Martine y Philippa hicieron cuanto pudieron para embellecer los dominios que les había dejado. Fueran cuales fuesen las vicisitudes que aguardaban a sus invitados, en todo caso no pasarían frío; durante todo el día las dos hermanas estuvieron alimentando la vieja e imponente estufa con leños de abedul. Pusieron una guirnalda de enebro alrededor del retrato de su padre, colgado en la pared, y encendieron velas en la pequeña mesita de trabajo de la madre, debajo de él; quemaron ramitas de enebro para perfumar la habitación. Entre tanto, se peguntaban si llegaría el trineo de Fossum con este tiempo. Al final se pusieron sus mejores y viejos vestidos negros y los crucifijos de oro de su confirmación. Se sentaron, plegaron sus manos en el regazo y se encomendaron a Dios.

Los viejos Hermanos y Hermanas llegaron en pequeños grupos y entraron en la habitación lenta y solemnemente.

Esta habitación baja, con el piso desnudo y escaso mobiliario, era cara a los discípulos del deán. De ventanas para afuera, se extendía el ancho mundo. Visto desde aquí, ese mundo, con su blancura invernal, estaba siempre preciosamente bordeado de rosa, azul y rojo gracias a la hilera de jacintos de los alféizares. Y en verano, cuando las ventanas se abrían, el mundo tenía un marco de muselina blanca que tremolaba blandamente.

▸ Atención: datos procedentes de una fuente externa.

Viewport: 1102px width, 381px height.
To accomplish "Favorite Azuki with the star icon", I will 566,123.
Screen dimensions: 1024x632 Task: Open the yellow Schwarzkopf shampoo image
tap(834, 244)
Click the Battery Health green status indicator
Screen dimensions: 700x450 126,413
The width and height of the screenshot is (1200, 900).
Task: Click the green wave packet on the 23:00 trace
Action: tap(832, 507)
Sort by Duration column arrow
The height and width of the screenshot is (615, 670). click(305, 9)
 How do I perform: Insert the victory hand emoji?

Esta noche, los invitados fueron recibidos en el umbral por un calor y un olor agradables, y miraron el rostro de su querido Maestro rodeado de enebro. Sus corazones se ablandaron igual que los dedos entumecidos.

Un hermano muy viejo, tras unos momentos de silencio, atacó con voz temblona uno de los himnos del maestro:

Jerusalén, mi hogar feliz,

Nombre siempre caro a mí…

Una tras otra, se unieron las demás voces: las voces inseguras y débiles de las mujeres, los gruñidos profundos de los Hermanos, antiguos marineros y, por encima de todas, el timbre claro de soprano de Philippa, un poco gastado por los años, pero todavía angelical. Inconscientemente, el coro se cogió la mano. Cantaron el himno hasta el final, pero no consintieron en dejarlo ahí, y siguieron con otro:

No te atribules ansioso

por la comida y la ropa.

Algo tranquilizadas con esto las dueñas de la casa, las palabras del tercer versículo:

¿Darías a tu hijo una piedra,

un reptil para comer?…

le llegaron a Martine directamente al corazón y le infundieron esperanzas.

En medio de este himno, se oyeron cascabeleos en el exterior: los invitados de Fossum habían llegado.

Martine y Philippa salieron a recibirles y les pasaron al salón. La señora Loewenhielm, con la edad, se había vuelto pequeñita, con la cara descolorida como un pergamino, y muy sosegada. A su lado, el general Loewenhielm, alto, ancho y rubicundo, con su uniforme flamante y el pecho cubierto de condecoraciones, se contoneaba y resplandecía como un ave ornamental, un faisán dorado o un pavo real, en esta apacible asamblea de grajos y cuervos negros.